Instruções das tarefas ::
a) Com base no acórdão, responda:
(i) Quem é o relator?
(ii) Qual foi a decisão tomada?
(iii) Como se designa a votação?
b) Extraia todas as linhas que contêm a palavra "magnifier".

Acórdão do Supremo Tribunal de Justiça
Processo:
1024/10.5TYVNG.P1.S1
Nº Convencional: 1.ª SECÇÃO
Relator: FERNANDES DO VALE
Descritores: INSOLVÊNCIA
LEGITIMIDADE ACTIVA
CREDOR
CRÉDITO
DIREITO LITIGIOSO
Nº do Documento: SJ
Data do Acordão: 03/29/2012
Votação: UNANIMIDADE
Texto Integral: S
Privacidade: 1
Meio Processual: REVISTA
Decisão: NEGADA A REVISTA
Área Temática: DIREITO CIVIL - LEIS, SUA INTERPRETAÇÃO E APLICAÇÃO
DIREITO EMPRESARIAL - INSOLVÊNCIA
DIREITO PROCESSUAL CIVIL - LEGITIMIDADE DAS PARTES
Doutrina: - Catarina Serra, A Falência no Quadro da Tutela Jurisdicional dos Direitos de Crédito, 2009, págs. 263/264; O Novo Regime Português Da Insolvência”, 3ª Ed., págs. 76-79.
- Luís A. Carvalho Fernandes e João Labareda, Código da Insolvência e da Recuperação de Empresas, Vol. I, págs. 236-239.
- Menezes Leitão, Direito da Insolvência, 2ª Ed., págs. 108/109.
- Pires de Lima e Antunes Varela, CC Anotado, Vol. I, 4ª Ed., pág. 597.
Legislação Nacional: CÓDIGO CIVIL (CC): - ARTIGO 9.º, N.º3.
CÓDIGO DA INSOLVÊNCIA E DA RECUPERAÇÃO DE EMPRESAS (CIRE): - ARTIGOS 17.º, 20.º, N.º1, 22.º, 98.º, N.º1, 194.º.
CÓDIGO DE PROCESSO CIVIL (CPC): - ARTIGOS 26.º, 27.º, N.º1, 30.º, N.ºS 1 A 4, 35.º, 55.º, N.º1, 94.º, 96.º, N.º 1..

Linhas fornecidas ::

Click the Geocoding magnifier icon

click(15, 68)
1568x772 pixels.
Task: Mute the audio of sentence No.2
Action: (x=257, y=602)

Respostas ::
a)
(i) FERNANDES DO VALE
(ii) NEGADA A REVISTA
(iii) UNANIMIDADE

b)
Click the Geocoding magnifier icon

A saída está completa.